London: “I was just considered small for my position. Undersized, undrafted, (I was) feeling like people were trying to test me, things like that. So I played with a with a chip on my shoulder, angry at all times. And I felt like I needed to, to be successful.”

Shawn: “And because of the success you were having, you just continued to play angry because you were being successful.”

London: “Yeah, it was working for me. You know, I didn’t back down from anybody, you know. So, was having success, I kept doing it.” 

In 2002, as an unrestricted free agent, London signed with the Buffalo Bills. As a Super Bowl champion, it would seem that life couldn’t get any better for him. At least on the outside. But on the inside, he felt a bit different.

 “You know, after being in the NFL, now what 5, 6 years. It was in ’04 where I was really feeling a sense of emptiness in my life. Even though I won a super bowl, was playing in the NFL, was making money, had success. (I) didn’t really feel fulfilled inside. I knew there was something missing in my life and I felt really a tug from Christ like, ‘Hey, come to me. Come to me.”

London met with the team chaplain and decided to give his life to the Lord. “Since then, you know, I have felt that fulfillment, you know, that sense of whole or whatever I was missing, has definitely been filled in my life.”

London had found peace. Not just in life, but on the gridiron as well. He spent 5 seasons with the Bills and set a franchise record 209 tackles. He says that’s when his mentality on the field had changed. “I’m going to play hard. I’m going to play physical, but, you know, the mindset is definitely changed, as far as not wanting to really inflict injury on somebody. I’m playing ten times better with Christ because I don’t have that clutter in my life. I don’t have those distractions. I’m playing totally free now. I’m playing for Him, and I give Him the glory. There’s not a selfish—there’s not a sense of selfishness when I go out and perform.”
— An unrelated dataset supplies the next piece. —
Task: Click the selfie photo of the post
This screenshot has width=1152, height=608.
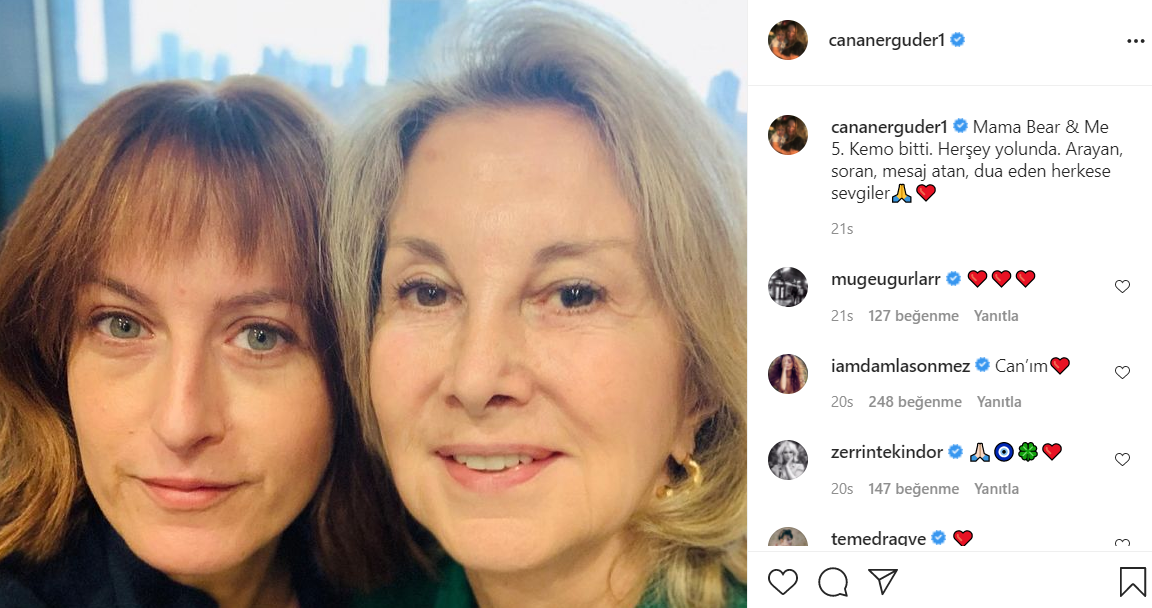Action: pos(373,304)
In 2007, London was picked up by the Washington Redskins. This season, he’s leaving it all on the field and he says when he’s out there making tackles, hits, and interceptions, his #1 goal is to glorify the name of the Lord.  “I try to play for Him. And, let my performance be pleasing to Him. He, Christ was passionate about things, so I can be passionate about the job that God has allowed me to have. He’s been everything to me. You know, really, even before I had my mind on Him, focus on Him as far as worshiping, walking in His righteousness, He was protecting me, because He knew that I would be at this point that I am today and surrendered my life to Him.”